The God-Shaped Hole!

Thursday, March 02, 2006

Clarification of methodology

The Brother Bear post may not have appeared post-modern, but I used the terminology of "sin", "God", "choice", and "consequences" using my internal definitions. They capture the concept, but not the postmodern connotations.

"Sin" is anything that hurts or can hurt another. Murder, lies, and other forms of betrayal are sins. The modern definition is "disobedience of God". While that's the ultimate definition, every sin is disallowed by God BECAUSE it hurts someone or disrupts or ends a relationship.
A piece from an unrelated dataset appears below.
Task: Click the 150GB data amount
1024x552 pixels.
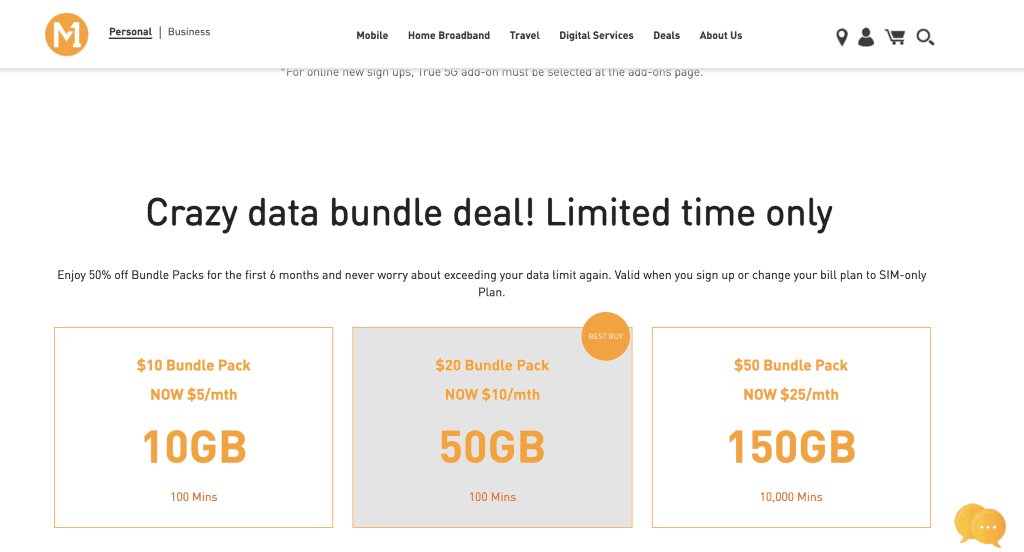Action: (x=791, y=447)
"God" is that guy with infinite power, infinite smarts, and infinite passion for helping people. Too many people think of Him only in terms of His relationships with people, ie lawgiver, judge, jury, executioner, king, master, savior, etc.

"Consequences" are the intentional and accidental (and sometimes potential) results of an intentional or accidental choice. Given the existence of God, everything that happens in this universe is ultimately a consequence of His choice to make it and all choices He has made since then.

"Choice" is the exercise of the ability to choose; the exercise of will. This is the core of the postmodernism in my thought. To me, choice is that aspect of God that He values most in us. When He said to Himself, "Let us make Man in our image," I thoroughly believe that He meant His ability to choose to do.

I am an obsessive fan of what I call "Will-fiction". The best examples of Will-fiction are Matthew Woodring Stover's science fiction novels, Ayn Rand's atheistic self-determination, Robert Heinlein's libertarian free-marketism, and Phil Geusz's transformation stories. Nietzche's focus on man's abilities was an inspiration to all of these people.




Nietzche was reacting to an aspect of the Church that I also find repugnant: the negation of man.
Man is God's greatest creation. He made us "a little lower than the angels", and then died to be with us forever. While we are nothing compared to His infiniteness, no other ape has gone to the moon in a machine of his own making, and no other ape has created the computers on which we blog.

It is the focus on Will that I find attractive in atheism. Yes, there's a God-shaped hole in my heart too, and its largest section is devoted to God's moralism, on doing for others, on helping and on watching other people do for others.

Superheros and atheism have Choice in common. Choice is what I feel most strongly about. Excercise of Choice in the service of others (not necessarily as they direct, but as will actually help them) is my definition of Love.

Ayn Rand believed in self-sacrifice, though she thought she was fighting it.